** Available data follows **

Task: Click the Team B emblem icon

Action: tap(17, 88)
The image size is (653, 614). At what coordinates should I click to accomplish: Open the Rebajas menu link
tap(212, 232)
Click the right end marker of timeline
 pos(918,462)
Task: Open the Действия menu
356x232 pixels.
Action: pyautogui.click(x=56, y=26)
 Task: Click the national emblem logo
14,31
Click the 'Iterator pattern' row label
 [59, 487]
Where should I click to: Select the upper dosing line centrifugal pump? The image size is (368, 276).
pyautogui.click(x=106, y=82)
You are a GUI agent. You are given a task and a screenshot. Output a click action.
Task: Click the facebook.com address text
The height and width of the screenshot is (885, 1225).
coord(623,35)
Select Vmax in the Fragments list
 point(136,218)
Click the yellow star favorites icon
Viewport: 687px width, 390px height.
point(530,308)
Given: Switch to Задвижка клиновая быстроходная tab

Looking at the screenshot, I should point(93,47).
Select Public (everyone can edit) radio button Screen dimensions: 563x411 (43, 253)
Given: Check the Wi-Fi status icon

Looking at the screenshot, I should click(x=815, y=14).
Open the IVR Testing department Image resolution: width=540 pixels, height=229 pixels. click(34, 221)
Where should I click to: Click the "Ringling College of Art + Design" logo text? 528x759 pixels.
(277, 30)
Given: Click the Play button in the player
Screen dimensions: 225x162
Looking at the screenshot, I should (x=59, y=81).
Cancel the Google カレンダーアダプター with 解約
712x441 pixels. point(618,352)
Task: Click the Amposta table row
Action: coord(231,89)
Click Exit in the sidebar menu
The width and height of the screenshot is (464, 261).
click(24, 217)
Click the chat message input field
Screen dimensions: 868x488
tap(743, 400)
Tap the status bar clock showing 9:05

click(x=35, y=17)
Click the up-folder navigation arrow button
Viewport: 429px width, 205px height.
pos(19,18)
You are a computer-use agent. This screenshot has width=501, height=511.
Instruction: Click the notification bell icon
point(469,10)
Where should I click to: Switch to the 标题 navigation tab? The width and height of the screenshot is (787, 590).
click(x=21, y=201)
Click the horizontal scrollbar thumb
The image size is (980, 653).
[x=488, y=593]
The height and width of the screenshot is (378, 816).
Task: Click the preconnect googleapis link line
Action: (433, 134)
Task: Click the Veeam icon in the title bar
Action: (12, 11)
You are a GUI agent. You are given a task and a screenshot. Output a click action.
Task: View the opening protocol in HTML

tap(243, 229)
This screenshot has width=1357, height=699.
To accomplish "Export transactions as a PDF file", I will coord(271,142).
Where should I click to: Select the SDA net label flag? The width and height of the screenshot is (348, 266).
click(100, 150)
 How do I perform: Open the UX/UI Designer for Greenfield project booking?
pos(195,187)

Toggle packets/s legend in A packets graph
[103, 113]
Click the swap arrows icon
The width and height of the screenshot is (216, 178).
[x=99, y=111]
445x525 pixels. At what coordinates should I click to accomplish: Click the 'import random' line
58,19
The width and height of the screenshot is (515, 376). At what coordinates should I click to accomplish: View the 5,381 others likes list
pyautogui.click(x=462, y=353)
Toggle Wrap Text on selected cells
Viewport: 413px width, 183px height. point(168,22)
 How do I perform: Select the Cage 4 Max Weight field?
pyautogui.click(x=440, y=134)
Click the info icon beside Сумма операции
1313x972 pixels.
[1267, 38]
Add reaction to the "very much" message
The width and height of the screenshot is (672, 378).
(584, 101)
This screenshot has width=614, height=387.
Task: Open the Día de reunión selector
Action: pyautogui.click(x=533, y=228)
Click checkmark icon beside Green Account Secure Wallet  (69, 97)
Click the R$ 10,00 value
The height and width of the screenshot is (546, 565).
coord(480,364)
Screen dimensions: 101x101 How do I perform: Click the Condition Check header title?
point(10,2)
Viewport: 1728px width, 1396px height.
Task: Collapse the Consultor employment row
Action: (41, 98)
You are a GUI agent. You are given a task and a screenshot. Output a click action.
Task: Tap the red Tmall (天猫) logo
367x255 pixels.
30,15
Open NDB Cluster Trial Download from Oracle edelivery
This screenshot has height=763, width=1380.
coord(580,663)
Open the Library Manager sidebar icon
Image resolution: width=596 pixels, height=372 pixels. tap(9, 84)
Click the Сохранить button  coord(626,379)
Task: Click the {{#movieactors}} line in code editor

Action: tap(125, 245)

** End of Available data **

Exercise aim: The material above should be retyped in full, exactly as given.

Exercise output:
Task: Click the Team B emblem icon

Action: tap(17, 88)
The image size is (653, 614). At what coordinates should I click to accomplish: Open the Rebajas menu link
tap(212, 232)
Click the right end marker of timeline
 pos(918,462)
Task: Open the Действия menu
356x232 pixels.
Action: pyautogui.click(x=56, y=26)
 Task: Click the national emblem logo
14,31
Click the 'Iterator pattern' row label
 [59, 487]
Where should I click to: Select the upper dosing line centrifugal pump? The image size is (368, 276).
pyautogui.click(x=106, y=82)
You are a GUI agent. You are given a task and a screenshot. Output a click action.
Task: Click the facebook.com address text
The height and width of the screenshot is (885, 1225).
coord(623,35)
Select Vmax in the Fragments list
 point(136,218)
Click the yellow star favorites icon
Viewport: 687px width, 390px height.
point(530,308)
Given: Switch to Задвижка клиновая быстроходная tab

Looking at the screenshot, I should point(93,47).
Select Public (everyone can edit) radio button Screen dimensions: 563x411 (43, 253)
Given: Check the Wi-Fi status icon

Looking at the screenshot, I should click(x=815, y=14).
Open the IVR Testing department Image resolution: width=540 pixels, height=229 pixels. click(34, 221)
Where should I click to: Click the "Ringling College of Art + Design" logo text? 528x759 pixels.
(277, 30)
Given: Click the Play button in the player
Screen dimensions: 225x162
Looking at the screenshot, I should (x=59, y=81).
Cancel the Google カレンダーアダプター with 解約
712x441 pixels. point(618,352)
Task: Click the Amposta table row
Action: coord(231,89)
Click Exit in the sidebar menu
The width and height of the screenshot is (464, 261).
click(24, 217)
Click the chat message input field
Screen dimensions: 868x488
tap(743, 400)
Tap the status bar clock showing 9:05

click(x=35, y=17)
Click the up-folder navigation arrow button
Viewport: 429px width, 205px height.
pos(19,18)
You are a computer-use agent. This screenshot has width=501, height=511.
Instruction: Click the notification bell icon
point(469,10)
Where should I click to: Switch to the 标题 navigation tab? The width and height of the screenshot is (787, 590).
click(x=21, y=201)
Click the horizontal scrollbar thumb
The image size is (980, 653).
[x=488, y=593]
The height and width of the screenshot is (378, 816).
Task: Click the preconnect googleapis link line
Action: (433, 134)
Task: Click the Veeam icon in the title bar
Action: (12, 11)
You are a GUI agent. You are given a task and a screenshot. Output a click action.
Task: View the opening protocol in HTML

tap(243, 229)
This screenshot has width=1357, height=699.
To accomplish "Export transactions as a PDF file", I will coord(271,142).
Where should I click to: Select the SDA net label flag? The width and height of the screenshot is (348, 266).
click(100, 150)
 How do I perform: Open the UX/UI Designer for Greenfield project booking?
pos(195,187)

Toggle packets/s legend in A packets graph
[103, 113]
Click the swap arrows icon
The width and height of the screenshot is (216, 178).
[x=99, y=111]
445x525 pixels. At what coordinates should I click to accomplish: Click the 'import random' line
58,19
The width and height of the screenshot is (515, 376). At what coordinates should I click to accomplish: View the 5,381 others likes list
pyautogui.click(x=462, y=353)
Toggle Wrap Text on selected cells
Viewport: 413px width, 183px height. point(168,22)
 How do I perform: Select the Cage 4 Max Weight field?
pyautogui.click(x=440, y=134)
Click the info icon beside Сумма операции
1313x972 pixels.
[1267, 38]
Add reaction to the "very much" message
The width and height of the screenshot is (672, 378).
(584, 101)
This screenshot has width=614, height=387.
Task: Open the Día de reunión selector
Action: pyautogui.click(x=533, y=228)
Click checkmark icon beside Green Account Secure Wallet  (69, 97)
Click the R$ 10,00 value
The height and width of the screenshot is (546, 565).
coord(480,364)
Screen dimensions: 101x101 How do I perform: Click the Condition Check header title?
point(10,2)
Viewport: 1728px width, 1396px height.
Task: Collapse the Consultor employment row
Action: (41, 98)
You are a GUI agent. You are given a task and a screenshot. Output a click action.
Task: Tap the red Tmall (天猫) logo
367x255 pixels.
30,15
Open NDB Cluster Trial Download from Oracle edelivery
This screenshot has height=763, width=1380.
coord(580,663)
Open the Library Manager sidebar icon
Image resolution: width=596 pixels, height=372 pixels. tap(9, 84)
Click the Сохранить button  coord(626,379)
Task: Click the {{#movieactors}} line in code editor

Action: tap(125, 245)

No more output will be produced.